April 19, 2007

EU agree to new "free speech" rules

EU nations agree to new racism rules

LUXEMBOURG - European Union nations agreed Thursday on new rules to combat racism and hate crimes across the 27-nation bloc, including setting jail sentences against those who deny or trivialize the Holocaust.

[...]The proposed rules, which still have to be vetted by national parliaments, calls for up to three-year prison sentences for those convicted of denying massacres defined as genocide by the International Criminal Court, including the Holocaust and the mass killings in Rwanda in the 1990s.

EU justice and interior ministers said the rules call for criminalizing "incitement to hatred and violence and publicly condoning, denying or grossly trivializing crimes of genocide, crimes against humanity and war crimes."

The mass killing of Jews during World War II was the only genocide specifically mentioned in the rules. Demands from Baltic nations that major Stalinist atrocities be included were rejected.

What I want to know is, just how carefully defined is the charge of "crimes against humanity"?
[...]Member states can opt out of criminalizing massacres not defined as genocide by the international court.
Ohhh. I see.

Why can't most EU nations* handle free speech? (And I classify "free" as in to the same degree American's do.)

What is so weak in the pan-Europa societal fabric that they are seemingly incapable of socially self-regulating (ie: shun, frown upon, ostracize, etc.) those wingnuts who actually believe for a second such an event as the Holocaust was nothing but an act of Allied propagation to garner sympathy for the Jews et. al?

Are European societies so fragile that a beer hall putsch can break out with only a mere racially-tinged whisper?

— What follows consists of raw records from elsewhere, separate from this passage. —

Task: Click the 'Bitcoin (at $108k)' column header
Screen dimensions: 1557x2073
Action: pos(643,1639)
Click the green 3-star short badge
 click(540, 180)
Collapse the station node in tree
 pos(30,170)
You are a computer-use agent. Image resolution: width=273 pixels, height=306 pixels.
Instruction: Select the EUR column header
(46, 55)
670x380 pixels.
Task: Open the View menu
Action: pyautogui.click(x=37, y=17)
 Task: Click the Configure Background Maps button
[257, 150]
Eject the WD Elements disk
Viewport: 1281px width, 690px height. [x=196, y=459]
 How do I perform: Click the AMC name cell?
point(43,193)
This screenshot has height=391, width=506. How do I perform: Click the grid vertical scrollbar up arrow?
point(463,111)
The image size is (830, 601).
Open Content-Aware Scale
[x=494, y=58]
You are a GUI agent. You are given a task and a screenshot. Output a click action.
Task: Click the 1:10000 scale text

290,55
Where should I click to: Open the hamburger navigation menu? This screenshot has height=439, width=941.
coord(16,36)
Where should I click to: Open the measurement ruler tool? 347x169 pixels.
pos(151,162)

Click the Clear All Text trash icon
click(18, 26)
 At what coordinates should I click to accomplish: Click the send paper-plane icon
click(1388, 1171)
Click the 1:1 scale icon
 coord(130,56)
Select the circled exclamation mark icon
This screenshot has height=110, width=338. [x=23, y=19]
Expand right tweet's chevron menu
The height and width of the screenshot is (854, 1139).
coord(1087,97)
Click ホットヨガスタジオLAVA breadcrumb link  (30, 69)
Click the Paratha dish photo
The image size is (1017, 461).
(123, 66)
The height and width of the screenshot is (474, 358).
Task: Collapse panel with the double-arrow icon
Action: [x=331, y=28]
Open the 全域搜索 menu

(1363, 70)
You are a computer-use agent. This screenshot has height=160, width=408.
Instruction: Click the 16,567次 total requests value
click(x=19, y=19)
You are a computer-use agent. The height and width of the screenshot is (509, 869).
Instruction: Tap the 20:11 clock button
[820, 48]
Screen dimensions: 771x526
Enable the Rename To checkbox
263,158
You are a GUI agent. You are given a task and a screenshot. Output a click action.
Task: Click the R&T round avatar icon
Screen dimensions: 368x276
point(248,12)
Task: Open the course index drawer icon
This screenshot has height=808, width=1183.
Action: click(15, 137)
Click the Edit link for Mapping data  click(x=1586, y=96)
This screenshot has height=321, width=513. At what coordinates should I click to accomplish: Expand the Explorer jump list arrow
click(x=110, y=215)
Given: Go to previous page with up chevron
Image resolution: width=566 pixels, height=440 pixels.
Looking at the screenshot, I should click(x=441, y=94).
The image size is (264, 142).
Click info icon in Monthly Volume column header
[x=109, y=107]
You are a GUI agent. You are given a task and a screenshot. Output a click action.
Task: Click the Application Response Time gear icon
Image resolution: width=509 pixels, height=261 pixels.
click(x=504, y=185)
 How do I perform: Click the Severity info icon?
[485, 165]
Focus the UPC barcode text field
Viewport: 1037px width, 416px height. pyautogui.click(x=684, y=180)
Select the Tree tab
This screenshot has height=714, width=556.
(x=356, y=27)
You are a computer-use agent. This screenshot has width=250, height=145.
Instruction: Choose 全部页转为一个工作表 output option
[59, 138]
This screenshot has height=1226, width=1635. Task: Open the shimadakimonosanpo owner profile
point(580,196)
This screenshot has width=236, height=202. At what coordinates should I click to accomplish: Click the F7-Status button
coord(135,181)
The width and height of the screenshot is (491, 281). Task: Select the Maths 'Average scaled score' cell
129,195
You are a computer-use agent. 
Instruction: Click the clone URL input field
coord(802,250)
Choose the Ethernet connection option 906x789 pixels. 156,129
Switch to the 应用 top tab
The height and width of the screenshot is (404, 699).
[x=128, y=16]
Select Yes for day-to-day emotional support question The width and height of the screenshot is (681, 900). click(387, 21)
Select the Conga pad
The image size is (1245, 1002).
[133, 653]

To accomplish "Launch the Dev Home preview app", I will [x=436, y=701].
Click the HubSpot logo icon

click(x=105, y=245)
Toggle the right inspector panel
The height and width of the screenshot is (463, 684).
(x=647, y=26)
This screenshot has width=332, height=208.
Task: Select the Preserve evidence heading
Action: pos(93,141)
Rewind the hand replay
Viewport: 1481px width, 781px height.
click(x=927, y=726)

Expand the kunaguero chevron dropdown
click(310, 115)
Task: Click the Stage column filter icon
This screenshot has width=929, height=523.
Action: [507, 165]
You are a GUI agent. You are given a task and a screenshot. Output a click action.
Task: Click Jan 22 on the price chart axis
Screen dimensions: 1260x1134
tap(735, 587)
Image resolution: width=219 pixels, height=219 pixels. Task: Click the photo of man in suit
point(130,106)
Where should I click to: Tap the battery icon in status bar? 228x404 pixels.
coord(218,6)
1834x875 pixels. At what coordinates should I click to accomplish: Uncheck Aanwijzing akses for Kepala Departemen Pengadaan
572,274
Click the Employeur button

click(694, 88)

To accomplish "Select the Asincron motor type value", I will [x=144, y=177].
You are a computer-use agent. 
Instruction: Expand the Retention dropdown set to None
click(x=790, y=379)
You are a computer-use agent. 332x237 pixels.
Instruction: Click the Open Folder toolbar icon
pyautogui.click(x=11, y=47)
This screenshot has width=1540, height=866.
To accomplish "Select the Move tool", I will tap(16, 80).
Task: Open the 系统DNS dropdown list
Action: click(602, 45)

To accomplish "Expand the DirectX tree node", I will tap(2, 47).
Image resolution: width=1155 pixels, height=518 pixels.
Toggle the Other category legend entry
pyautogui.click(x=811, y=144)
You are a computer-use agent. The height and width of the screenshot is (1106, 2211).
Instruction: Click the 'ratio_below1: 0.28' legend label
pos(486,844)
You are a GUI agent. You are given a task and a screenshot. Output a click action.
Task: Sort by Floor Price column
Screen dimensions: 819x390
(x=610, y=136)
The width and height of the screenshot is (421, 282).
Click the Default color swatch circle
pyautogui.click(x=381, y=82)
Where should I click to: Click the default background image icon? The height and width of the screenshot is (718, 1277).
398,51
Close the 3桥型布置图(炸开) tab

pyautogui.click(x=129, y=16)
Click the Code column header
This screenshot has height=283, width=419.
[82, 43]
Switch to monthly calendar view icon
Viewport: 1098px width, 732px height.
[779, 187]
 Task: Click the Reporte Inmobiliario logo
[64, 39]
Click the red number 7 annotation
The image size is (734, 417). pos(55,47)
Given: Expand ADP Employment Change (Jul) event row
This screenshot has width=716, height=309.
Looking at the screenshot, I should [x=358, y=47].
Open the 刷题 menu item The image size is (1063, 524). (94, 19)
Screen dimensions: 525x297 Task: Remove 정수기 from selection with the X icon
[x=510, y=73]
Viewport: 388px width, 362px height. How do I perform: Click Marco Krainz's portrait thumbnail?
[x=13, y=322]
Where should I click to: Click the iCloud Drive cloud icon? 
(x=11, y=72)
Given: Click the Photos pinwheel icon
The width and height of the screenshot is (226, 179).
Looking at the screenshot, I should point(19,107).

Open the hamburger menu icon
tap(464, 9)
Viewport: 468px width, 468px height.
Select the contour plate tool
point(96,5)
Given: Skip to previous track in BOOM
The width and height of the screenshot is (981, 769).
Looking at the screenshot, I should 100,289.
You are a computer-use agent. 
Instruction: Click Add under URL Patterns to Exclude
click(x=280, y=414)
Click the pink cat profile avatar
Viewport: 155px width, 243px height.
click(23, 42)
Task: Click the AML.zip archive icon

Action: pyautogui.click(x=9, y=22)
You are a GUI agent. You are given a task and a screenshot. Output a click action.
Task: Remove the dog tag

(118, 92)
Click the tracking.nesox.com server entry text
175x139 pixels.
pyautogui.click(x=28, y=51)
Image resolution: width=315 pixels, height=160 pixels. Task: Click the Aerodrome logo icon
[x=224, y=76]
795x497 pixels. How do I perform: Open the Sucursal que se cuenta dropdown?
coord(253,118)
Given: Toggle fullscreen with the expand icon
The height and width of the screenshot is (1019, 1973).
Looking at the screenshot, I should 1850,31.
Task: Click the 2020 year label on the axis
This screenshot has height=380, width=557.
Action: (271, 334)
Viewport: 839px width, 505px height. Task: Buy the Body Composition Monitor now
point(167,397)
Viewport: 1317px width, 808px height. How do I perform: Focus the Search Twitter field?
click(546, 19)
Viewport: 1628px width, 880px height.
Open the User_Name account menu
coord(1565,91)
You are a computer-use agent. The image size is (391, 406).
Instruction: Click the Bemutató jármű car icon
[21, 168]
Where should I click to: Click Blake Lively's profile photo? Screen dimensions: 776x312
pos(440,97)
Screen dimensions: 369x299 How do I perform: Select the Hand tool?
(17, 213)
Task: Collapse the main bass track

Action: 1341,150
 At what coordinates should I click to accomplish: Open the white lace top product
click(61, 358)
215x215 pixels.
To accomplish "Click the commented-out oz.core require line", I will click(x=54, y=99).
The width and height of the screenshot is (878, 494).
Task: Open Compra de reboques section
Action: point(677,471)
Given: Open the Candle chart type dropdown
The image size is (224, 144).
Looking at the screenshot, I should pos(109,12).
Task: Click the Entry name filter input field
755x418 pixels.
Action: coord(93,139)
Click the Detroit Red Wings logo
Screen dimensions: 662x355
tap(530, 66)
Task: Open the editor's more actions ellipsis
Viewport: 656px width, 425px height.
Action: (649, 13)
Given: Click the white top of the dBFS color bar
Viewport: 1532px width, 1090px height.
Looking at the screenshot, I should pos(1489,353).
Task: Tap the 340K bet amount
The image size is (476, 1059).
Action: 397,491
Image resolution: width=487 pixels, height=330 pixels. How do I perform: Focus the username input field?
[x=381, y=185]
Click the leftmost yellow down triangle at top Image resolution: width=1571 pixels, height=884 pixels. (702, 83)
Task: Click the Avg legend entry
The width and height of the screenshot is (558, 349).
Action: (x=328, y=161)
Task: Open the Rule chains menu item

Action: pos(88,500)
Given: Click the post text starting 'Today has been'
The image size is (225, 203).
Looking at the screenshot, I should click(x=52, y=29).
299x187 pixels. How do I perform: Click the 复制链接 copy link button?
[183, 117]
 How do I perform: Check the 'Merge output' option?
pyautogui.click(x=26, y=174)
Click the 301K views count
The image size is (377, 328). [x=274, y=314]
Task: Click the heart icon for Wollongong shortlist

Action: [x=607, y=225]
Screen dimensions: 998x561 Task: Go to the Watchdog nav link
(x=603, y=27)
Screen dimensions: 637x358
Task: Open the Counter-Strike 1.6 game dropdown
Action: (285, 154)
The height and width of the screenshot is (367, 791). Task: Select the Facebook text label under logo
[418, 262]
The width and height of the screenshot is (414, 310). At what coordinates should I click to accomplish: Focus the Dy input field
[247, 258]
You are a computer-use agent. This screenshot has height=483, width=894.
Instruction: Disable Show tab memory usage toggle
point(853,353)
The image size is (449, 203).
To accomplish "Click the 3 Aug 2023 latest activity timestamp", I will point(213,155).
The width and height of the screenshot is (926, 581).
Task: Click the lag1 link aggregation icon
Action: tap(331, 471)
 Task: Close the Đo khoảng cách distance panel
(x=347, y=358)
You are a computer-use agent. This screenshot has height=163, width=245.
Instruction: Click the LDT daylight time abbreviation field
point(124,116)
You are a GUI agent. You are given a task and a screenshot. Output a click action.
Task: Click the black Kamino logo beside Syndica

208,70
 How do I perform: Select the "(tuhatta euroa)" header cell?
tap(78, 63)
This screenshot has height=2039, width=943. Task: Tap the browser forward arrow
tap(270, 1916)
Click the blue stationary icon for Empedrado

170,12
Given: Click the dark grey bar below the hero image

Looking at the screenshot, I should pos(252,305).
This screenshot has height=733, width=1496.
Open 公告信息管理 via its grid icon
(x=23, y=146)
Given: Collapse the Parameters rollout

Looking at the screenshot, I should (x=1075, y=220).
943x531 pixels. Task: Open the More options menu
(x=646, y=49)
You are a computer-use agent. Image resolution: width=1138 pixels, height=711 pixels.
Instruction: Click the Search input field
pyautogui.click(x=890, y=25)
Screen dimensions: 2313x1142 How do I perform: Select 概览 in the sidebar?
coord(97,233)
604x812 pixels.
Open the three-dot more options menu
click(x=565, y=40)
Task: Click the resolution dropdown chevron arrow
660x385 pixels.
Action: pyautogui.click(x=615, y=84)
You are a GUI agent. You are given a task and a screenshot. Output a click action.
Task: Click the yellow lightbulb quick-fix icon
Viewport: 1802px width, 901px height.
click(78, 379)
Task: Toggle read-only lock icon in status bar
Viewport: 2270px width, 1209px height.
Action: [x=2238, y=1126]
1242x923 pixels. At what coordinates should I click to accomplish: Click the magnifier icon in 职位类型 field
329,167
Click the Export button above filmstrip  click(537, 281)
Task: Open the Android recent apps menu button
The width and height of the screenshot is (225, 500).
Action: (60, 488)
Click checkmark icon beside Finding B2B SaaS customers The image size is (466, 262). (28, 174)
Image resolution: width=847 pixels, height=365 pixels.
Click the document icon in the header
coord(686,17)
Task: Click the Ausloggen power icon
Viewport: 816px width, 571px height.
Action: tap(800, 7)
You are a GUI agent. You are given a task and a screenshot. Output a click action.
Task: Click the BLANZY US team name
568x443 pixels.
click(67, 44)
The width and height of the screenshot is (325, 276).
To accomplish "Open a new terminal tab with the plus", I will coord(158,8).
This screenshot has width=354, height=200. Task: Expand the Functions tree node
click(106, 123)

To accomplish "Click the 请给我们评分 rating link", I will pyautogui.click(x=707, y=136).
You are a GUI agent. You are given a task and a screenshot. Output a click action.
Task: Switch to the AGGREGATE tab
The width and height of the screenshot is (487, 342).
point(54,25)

So weak are they, that they must limit free speech (however idiotic or hate-ridden) under penalty of legal prosecution?


(Hey, tit-for-tat, if some Zeropeans think they know American culture well enough that Charlton Heston should be held culpable for the Virginia Tech massacre, pan-European societal critique is fair game.)

*In all fairness, according to the article, Great Britain, Italy, Denmark several unnamed nations were concerned the rules would undermine freedom of expression.